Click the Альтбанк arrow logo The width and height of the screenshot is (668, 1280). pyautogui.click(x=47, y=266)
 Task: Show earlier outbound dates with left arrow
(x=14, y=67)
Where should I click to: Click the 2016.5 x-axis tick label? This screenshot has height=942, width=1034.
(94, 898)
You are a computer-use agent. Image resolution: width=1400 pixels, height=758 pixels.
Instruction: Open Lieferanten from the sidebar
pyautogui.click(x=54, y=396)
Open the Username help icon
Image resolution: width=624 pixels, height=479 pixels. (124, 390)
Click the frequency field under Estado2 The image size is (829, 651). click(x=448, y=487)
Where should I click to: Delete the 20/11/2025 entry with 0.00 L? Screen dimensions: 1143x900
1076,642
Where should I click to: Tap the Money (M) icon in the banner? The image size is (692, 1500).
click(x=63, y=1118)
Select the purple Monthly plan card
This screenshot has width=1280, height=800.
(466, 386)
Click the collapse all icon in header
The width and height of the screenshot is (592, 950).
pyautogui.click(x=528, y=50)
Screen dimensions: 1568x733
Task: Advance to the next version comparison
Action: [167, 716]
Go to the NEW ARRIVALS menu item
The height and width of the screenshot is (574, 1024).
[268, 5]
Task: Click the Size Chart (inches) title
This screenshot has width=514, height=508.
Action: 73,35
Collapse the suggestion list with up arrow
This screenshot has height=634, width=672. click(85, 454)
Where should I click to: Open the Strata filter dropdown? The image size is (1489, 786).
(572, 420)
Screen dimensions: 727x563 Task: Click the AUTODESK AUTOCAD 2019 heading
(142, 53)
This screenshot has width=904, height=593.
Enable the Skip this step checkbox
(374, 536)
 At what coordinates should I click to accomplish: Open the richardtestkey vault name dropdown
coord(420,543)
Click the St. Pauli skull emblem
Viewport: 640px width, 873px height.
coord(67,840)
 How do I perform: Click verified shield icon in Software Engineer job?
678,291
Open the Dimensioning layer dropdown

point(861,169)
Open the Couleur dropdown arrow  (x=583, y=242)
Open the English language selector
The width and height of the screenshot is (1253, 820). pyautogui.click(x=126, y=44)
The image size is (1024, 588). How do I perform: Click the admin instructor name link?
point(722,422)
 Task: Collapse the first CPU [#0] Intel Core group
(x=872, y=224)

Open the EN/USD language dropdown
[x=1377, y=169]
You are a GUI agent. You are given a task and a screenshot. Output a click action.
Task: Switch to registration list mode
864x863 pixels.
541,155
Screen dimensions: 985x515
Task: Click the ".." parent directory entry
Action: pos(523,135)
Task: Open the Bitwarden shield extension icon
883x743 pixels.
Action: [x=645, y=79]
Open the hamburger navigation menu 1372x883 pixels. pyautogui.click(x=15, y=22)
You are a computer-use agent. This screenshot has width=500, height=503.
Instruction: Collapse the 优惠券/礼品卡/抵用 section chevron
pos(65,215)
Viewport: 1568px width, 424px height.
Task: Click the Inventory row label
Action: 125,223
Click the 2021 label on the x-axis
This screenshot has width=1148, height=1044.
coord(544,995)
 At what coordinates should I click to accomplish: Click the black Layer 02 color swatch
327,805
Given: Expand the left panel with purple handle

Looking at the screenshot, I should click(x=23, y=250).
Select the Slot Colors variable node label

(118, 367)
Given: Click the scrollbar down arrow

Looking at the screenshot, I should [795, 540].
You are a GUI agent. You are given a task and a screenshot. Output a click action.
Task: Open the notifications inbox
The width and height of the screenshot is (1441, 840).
☆ ☆ ☆ ☆
● **Work request**
Go through the data, and copy each line in which the word "computer" appears.

● **Response**
You are a computer-use agent. Image resolution: width=1400 pixels, height=758 pixels.
You are a computer-use agent. This screenshot has width=500, height=503.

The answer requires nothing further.